### Task instructions
Please copy these rows word for word, from the line that contains "Click the Portsmouth team name" through the line that contains "coord(307,211)", including both of those lines.

### Supplied records
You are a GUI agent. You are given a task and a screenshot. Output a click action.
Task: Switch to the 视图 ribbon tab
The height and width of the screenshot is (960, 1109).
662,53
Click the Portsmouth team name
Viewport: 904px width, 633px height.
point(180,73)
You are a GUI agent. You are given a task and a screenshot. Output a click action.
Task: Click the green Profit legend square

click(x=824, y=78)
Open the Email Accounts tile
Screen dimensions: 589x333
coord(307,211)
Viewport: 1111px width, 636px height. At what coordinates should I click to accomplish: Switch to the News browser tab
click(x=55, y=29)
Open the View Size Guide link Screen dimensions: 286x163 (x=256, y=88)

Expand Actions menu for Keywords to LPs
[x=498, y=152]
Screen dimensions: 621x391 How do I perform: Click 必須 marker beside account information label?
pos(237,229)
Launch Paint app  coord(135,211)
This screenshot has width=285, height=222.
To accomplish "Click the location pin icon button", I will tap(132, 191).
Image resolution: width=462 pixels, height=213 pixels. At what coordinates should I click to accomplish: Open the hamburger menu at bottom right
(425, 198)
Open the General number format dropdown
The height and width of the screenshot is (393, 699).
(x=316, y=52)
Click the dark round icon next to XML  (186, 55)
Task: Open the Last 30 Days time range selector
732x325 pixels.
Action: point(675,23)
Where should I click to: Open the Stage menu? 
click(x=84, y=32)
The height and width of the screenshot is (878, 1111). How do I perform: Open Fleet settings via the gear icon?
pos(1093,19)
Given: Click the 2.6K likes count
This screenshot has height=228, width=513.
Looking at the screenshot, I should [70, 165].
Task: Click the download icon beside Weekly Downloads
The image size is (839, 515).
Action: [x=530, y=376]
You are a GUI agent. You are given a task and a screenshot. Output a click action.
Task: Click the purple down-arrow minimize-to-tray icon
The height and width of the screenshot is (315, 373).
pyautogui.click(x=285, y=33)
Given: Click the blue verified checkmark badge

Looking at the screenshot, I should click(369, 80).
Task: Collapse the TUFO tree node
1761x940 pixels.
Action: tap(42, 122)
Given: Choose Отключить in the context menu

### Correct output
Click the Portsmouth team name
Viewport: 904px width, 633px height.
point(180,73)
You are a GUI agent. You are given a task and a screenshot. Output a click action.
Task: Click the green Profit legend square

click(x=824, y=78)
Open the Email Accounts tile
Screen dimensions: 589x333
coord(307,211)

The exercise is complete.